Netscape 8.0 – the worst of two worlds?

Thursday, May 19th, 2005

It seems that the new Netscape browser does use Firefox as the main engine but renders with the MSIE engine on windows when the “site is relatively safe”, according to Yahoo news.

Does that mean when I want to use the CSS2 support in Firefox and allow Netscape 8 users to see the effects, I also need to send a trojan via some malicious JavaScript?


IE remains the dominant browser, but many users complain of its numerous security vulnerabilities and lack of modern features like tabbed browsing, which lets you visit multiple Web sites without opening multiple browser windows.

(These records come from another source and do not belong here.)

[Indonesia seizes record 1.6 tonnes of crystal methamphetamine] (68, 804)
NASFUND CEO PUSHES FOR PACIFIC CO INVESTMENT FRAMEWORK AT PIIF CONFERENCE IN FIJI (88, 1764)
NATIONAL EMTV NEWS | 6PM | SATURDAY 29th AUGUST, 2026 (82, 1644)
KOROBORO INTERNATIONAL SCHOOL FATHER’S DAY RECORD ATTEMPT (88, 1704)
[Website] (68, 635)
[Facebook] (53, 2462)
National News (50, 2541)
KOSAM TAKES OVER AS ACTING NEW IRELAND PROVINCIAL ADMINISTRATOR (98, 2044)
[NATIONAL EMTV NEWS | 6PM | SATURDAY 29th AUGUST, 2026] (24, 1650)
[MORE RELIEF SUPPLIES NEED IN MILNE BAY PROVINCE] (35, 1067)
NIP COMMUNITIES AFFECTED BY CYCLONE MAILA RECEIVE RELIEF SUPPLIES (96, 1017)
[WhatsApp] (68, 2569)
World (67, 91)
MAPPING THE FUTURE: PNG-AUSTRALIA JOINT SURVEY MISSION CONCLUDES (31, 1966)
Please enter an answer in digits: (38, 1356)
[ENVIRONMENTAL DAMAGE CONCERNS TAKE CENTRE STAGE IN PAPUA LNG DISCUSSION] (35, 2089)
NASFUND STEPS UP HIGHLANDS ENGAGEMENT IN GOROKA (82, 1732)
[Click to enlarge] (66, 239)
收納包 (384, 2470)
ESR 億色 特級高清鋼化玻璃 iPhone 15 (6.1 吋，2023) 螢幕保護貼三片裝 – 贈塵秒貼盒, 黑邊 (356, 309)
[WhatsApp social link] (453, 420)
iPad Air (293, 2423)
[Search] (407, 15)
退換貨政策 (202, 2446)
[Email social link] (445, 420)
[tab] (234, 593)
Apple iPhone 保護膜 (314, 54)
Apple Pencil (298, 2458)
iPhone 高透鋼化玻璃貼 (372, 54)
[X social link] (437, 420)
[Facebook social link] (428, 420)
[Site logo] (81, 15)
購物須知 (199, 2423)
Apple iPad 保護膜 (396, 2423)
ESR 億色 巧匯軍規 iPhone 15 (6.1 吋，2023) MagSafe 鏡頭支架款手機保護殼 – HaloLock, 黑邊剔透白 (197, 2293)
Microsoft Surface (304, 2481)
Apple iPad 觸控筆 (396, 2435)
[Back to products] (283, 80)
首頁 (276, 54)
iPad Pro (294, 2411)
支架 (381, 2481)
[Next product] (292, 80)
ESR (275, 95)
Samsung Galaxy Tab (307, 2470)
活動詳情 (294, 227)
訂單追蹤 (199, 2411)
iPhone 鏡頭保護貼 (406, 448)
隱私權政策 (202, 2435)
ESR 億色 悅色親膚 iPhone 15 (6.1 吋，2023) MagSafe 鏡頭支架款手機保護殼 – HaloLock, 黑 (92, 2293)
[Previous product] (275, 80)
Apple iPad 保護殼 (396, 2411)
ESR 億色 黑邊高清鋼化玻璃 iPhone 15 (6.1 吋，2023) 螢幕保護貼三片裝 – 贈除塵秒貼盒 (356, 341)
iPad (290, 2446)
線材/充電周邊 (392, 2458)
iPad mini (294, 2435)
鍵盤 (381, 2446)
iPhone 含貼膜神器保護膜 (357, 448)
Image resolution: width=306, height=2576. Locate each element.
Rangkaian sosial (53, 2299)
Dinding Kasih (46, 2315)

Firefox addresses those issues, but some sites won’t work because they’re tailored for IE. The new Netscape, which is only available for Windows PCs, addresses that quandary.

So instead of letting the developers tailoring for IE exclusively feel the impact of their arrogance by losing visitors, we make the browser more forgiving again. Thank you, Netscape!

Disabling Style Sheets via DOM

Thursday, April 14th, 2005

After a rather abysmal start of a three part article on DOM and CSS, Alejandro Gervasio came up with an interesting way to switch style sheets via DOM. I took the liberty to make the code a bit less obtrusive and checking for real DOM support.
It is not a real style switcher, and personally I consider JS only switchers pointless, but it is an interesting idea.

Wonderful article on colour and accessibility

Tuesday, February 15th, 2005

I just approved a truly wonderful article on colour and accessibility for evolt.org. Well written, to the point, and with loads of links to dive into.

Internet Explorer vs. Mozilla #12133

Thursday, February 3rd, 2005

There is a wonderful tongue-in-cheek comparison of Fx and MSIE on BBSpot. For a change, it does not compare the technicalities of the two browsers, but the things that really matter, like the stereotypical users and if it can help you to get laid.